Bisa kita menggambarkan Perdana Menteri Prayuth Chan-ocha, perdana menteri Thailand dari hasil pelentikan pasca-kudeta pemerintah PM Yingluck Shinawatra, sejak 2014 sampai sekarang. Akibatnya sistem pemerintah Thailand lebih berbau Militerisme dan Powerisme.

Walhasil dalam pengamatan Media Sedunia, Komunitas Pengawas Media Kedamaian Internasional mengatakan bahwa Media Thailand sangat tidak terbuka dan sempit pendapat, dengan kuat pengelolaan Pemerintah.

Sehingga Perdana Menteri Prayuth dijuluki sebagai " Sang Diktator" mengutip dari kasus serangan dan ancaman warga masyarakat yang dilakukan terhadap lembaga pers yang diserang penutupan mahupun wartawan dan banyak page informasi yang menyebarkan propaganda dan berita palsu sebagai Internet Operation (IO) atau Cyberwar bertuding dan pencemaran terhadap orang yang bertentangan dengan pemerintah di kalangan rakyat sipil khususnya Rakyat Patani.

Contohkanlah, ketika mempertimbangkan peristiwa tragis yang mengalami oleh rakyat sipil Buddha Thai di Thailand Selatan. salah satu aspek terburuk adalah reaksi dari LSM, media Thailand dan Human Rights Watch. Kerapkali daftar panjang LSM Thailand dilampirkan berbagai deklarasi yang mengutuk peristiwa dan menyerukan negara Thailand untuk membawa pelaku ke pengadilan. Juga media Thailand yang dikawal pemerintah Thai selalu menuding dan merekonstruksi wacana “Pataniphobia”.

Human Rights Watch menyebut pejuang Muslim Melayu Patani untuk kemerdekaan sebagai "seperatis dan teroris". Akibatnya, ini berarti bahwa LSM dan Media secara terbuka memihak negara Thailand dalam perang karena mereka melihat militer memiliki legitimasi untuk "membawa pelaku ke pengadilan". Tidak satu pun dari hal ini yang sangat mengejutkan karena banyak LSM Thailand menyambut intervensi militer baru-baru ini dalam politik Thailand untuk menggulingkan pemerintah yang terpilih secara demokratis.

Ironisnya, Apa yang sering hilang dari pernyataan kemarahan bagi kalangan NGO, LSM, dan media Thailand adalah fakta bahwa 3 ulama Muslim Patani dibunuh beberapa bulan sebelum peristiwa serang wat Buddha di Wat Rattananupab dan bahwa upaya pembunuhan dilakukan terhadap ulama lain pada bulan Januari.
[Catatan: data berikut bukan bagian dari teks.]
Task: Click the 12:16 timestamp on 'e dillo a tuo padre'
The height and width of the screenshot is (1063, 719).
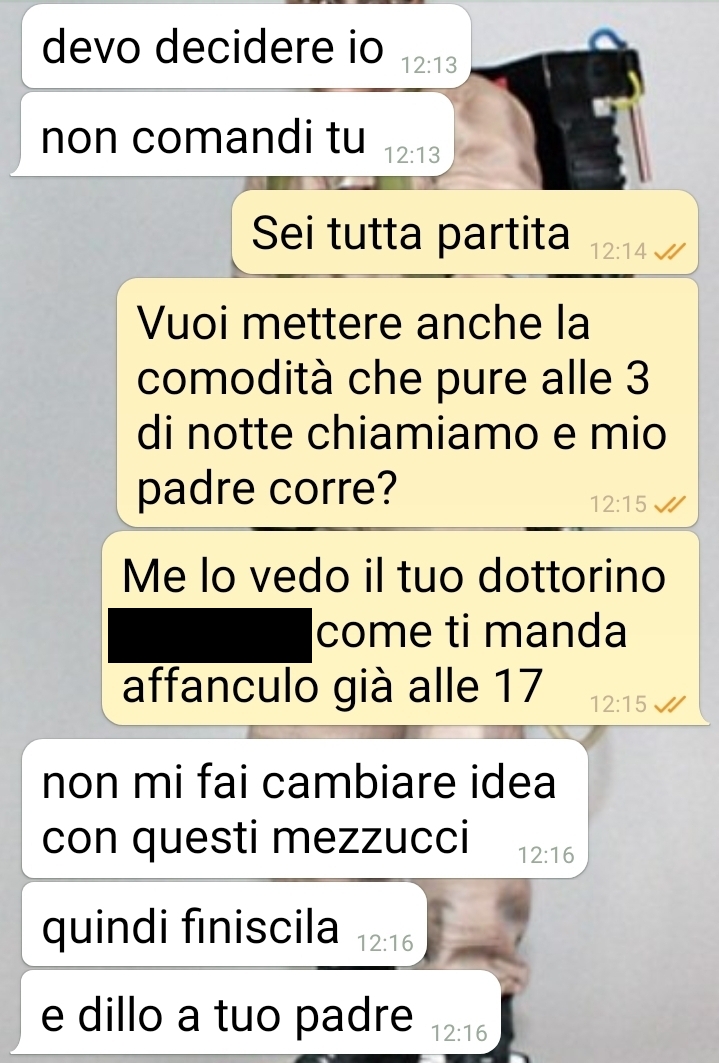Action: tap(459, 1032)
Rakyat Muslim Patani menyangka bahwa Pasukan tentara Thailand diketahui menargetkan pembunuhan ulama dan aktivis Muslim, namun media dan LSM sendiri sebaliknya langsung menuding kesalahan dan mengklaim tindakan tersebut dari militan Muslim Patani tanpa mendalami fakta dan investigasi.

Media dikawal Pemerintah

Thailand akhirnya turun dua posisi ke peringkat 136 dalam laporan tahunan dari wartawan di Paris. Komunitas pengawas mengatakan banyak dari para pemimpin dunia telah mengembangkan "paranoia Atau ketakutan" tentang jurnalisme dan keras atas media, sementara cakupan di gerai milik swasta semakin dibentuk oleh kepentingan perusahaan.

"Iklim hasil ketakutan dalam keengganan berkembang untuk berdebat," kata Christophe Deloire, sekretaris jenderal Reporters Without Borders, Paris "Jurnalisme layak nama harus dipertahankan terhadap peningkatan propaganda dan media konten yang dibuat untuk memesan atau disponsori oleh kepentingan pribadi."
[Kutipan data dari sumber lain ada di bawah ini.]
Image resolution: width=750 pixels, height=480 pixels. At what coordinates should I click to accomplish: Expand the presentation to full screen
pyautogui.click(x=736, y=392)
Sementara Eropa memiliki media paling bebas, menurut laporan tersebut, beberapa negara, seperti Polandia turun tajam pada indeks kebebasan pers dengan memperketat kontrol pemerintah. Di Hungaria, pemerintah juga telah berupaya untuk memberlakukan pembatasan kebebasan pers.

Wartawan di Timur Tengah dan Afrika menjadi korban terorisme, konflik bersenjata dan intimidasi oleh pihak berwenang. Di Amerika Latin, wartawan dibatasi oleh kejahatan terorganisir, kekerasan dan korupsi. Di Amerika Serikat, mereka menghadapi cyber pengawasan.

Penurunan kebebasan media juga diamati di negara-negara demokrasi di Asia timur seperti Jepang dan Korea Selatan, sementara di Cina, "Partai Komunis mengambil represi ke ketinggian baru," kata studi tersebut.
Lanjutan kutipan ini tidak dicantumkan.